Calcitriol treatment attenuates inflammation and oxidative stress in hemodialysis patients with secondary hyperparathyroidism.

Hemodialysis patients with secondary hyperparathyroidism (SHP) suffer from excessive oxidative stress and inflammation. Vitamin D analogues are currently the first line therapy for SHP, but the influence of vitamin D treatment on inflammation and oxidative stress remains unknown. This study investigated the influence of vitamin D therapy on oxidative stress and inflammatory markers in hemodialysis patients with SHP. Twenty-five patients (mean age 58 ± 12 years, 13 males and 12 females) were enrolled in the study to receive calcitriol treatment for 16 weeks. We evaluated changes in the serum biochemical parameters, inflammatory markers [C-reactive protein (CRP) and interleukin-6 (IL-6) levels], serum oxidative stress condition [total antioxidant status (TAS)], and CD4(+) T-lymphocyte intracellular cytokines [interferon γ (IFN-γ) and interleukin-4 (IL-4)] before and at the end of the 16-week calcitriol treatment.
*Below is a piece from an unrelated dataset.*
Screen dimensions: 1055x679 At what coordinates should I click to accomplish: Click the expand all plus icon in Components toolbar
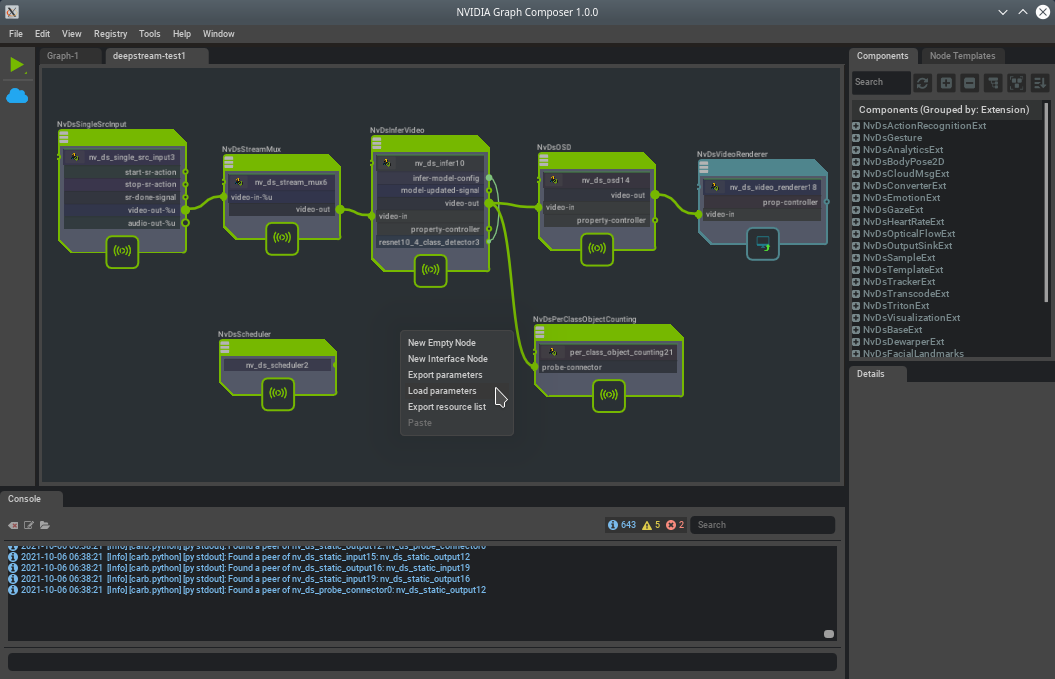point(946,82)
Correlations between each of these factors were also studied. All patients with SHP had low serum 1,25-dihydroxyvitamin D(3) levels and elevated serum levels of intact parathyroid hormone (iPTH), CRP and IL-6. Twenty patients (10 males and 10 females) responded to the calcitriol therapy, with significant decrements in serum iPTH. Our results showed that calcitriol can effectively suppress iPTH secretion, reduce inflammatory markers (CRP and IL-6) and oxidative stress. It can also effectively reduce inflammatory cytokine (CD4(+) IFN-γ) and increase anti-inflammatory cytokine (CD4(+) IL-4). Interestingly, significant correlations between CD4(+) IFN-γ levels and serum iPTH levels, as well as between TAS and iPTH levels were noted. Overall, our study has demonstrated calcitriol treatment significantly attenuates inflammation and oxidative stress in hemodialysis patients with SHP.